Being a philologist by training, Nietzsche paid great attention to the style of conducting and presenting his philosophy, gaining fame as an outstanding stylist. Nietzsche's philosophy is not organized into system, the will to which he considered a lack of honesty. The most significant form of his philosophy is aphorisms, expressing the captured movement of the state and thoughts of the author, who are in eternal becoming. The reasons for this style are not clearly identified. On the one hand, such a presentation is associated with Nietzsche’s desire to spend a long part of his time walking, which deprived him of the opportunity to consistently take notes of his thoughts. On the other hand, the philosopher’s illness also imposed its limitations, which did not allow him to look at white sheets of paper for a long time without pain in his eyes. Nevertheless, the aphorism of the letter can be called a consequence of the conscious choice of the philosopher, the result of the consistent development of his beliefs. An aphorism as its own commentary unfolds only when the reader is involved in the constant reconstruction of the meaning, going far beyond the context of an individual aphorism. This movement of meaning can never end, more adequately conveying experience life.

Healthy and decadent.

In his philosophy, Nietzsche developed a new attitude towards reality, built on metaphysics "being of becoming", and not given and unchangeable. Within such a view true how the correspondence of an idea with reality can no longer be considered the ontological basis of the world, but becomes only a private value. Coming to the forefront of consideration values are generally assessed according to their correspondence to the tasks of life: healthy glorify and strengthen life, while decadent represent disease and decay. Any sign is already a sign of powerlessness and impoverishment of life, which in its fullness is always event. Uncovering the meaning behind a symptom reveals the source of the decline. From this position Nietzsche attempts revaluation of values, still not critically taken for granted.

Dionysus and Apollo. Socrates' problem.

Nietzsche saw the source of a healthy culture in the dichotomy of two principles: Dionysian and Apollonian. The first personifies the unbridled, fatal, intoxicating, coming from the very depths of nature passion life, returning a person to immediate world harmony and unity of everything with everything; the second, Apollonian, envelops life “beautiful appearance of dream worlds”, allowing you to put up with her. Mutually overcoming each other, the Dionysian and Apollonian develop in strict correlation.

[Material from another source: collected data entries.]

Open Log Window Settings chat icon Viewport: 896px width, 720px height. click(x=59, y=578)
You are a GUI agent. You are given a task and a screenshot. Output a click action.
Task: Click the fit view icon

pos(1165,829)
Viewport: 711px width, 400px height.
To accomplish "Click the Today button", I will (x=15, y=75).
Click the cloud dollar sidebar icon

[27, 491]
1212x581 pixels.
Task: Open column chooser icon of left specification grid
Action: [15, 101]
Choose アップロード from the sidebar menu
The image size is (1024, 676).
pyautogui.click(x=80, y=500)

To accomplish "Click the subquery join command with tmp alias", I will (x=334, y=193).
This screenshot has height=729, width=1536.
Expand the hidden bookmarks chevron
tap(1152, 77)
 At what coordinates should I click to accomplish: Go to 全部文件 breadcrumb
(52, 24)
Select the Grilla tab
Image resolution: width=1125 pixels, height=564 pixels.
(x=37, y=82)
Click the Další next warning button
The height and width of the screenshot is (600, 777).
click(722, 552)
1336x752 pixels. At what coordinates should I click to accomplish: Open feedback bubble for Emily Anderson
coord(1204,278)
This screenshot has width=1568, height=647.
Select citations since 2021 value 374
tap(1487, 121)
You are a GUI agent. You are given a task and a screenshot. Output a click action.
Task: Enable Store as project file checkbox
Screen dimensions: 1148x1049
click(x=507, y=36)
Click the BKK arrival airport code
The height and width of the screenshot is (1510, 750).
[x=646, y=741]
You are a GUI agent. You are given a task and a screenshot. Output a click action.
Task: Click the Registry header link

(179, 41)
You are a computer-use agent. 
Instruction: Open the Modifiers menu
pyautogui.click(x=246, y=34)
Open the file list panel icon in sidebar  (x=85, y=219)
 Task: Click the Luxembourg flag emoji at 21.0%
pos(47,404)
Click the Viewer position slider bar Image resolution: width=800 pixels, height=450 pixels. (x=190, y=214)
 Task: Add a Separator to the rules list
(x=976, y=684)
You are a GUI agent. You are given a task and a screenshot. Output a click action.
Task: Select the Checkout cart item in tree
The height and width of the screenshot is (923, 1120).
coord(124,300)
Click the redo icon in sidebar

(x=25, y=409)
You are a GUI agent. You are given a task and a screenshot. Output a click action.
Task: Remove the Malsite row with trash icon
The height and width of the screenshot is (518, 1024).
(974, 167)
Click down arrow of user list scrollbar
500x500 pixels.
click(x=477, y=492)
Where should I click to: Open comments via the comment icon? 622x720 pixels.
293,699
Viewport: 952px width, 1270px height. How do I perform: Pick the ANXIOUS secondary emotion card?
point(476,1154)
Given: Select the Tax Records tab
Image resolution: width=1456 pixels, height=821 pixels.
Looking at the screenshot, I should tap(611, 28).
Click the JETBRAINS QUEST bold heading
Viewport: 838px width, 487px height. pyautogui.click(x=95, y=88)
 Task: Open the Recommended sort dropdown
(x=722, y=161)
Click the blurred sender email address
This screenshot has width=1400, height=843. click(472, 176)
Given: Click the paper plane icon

Within the framework of art, the collision of these principles leads to the birth tragedy. Watching the development culture of ancient Greece, Nietzsche focused on the figure Socrates. He asserted the possibility of comprehending and even correcting life through dictatorship reason. Thus, Dionysus found himself expelled from culture, and Apollo degenerated into logical schematism. This complete forced distortion is the source of the crisis of modern Nietzschean culture, which has found itself bloodless and deprived of myths.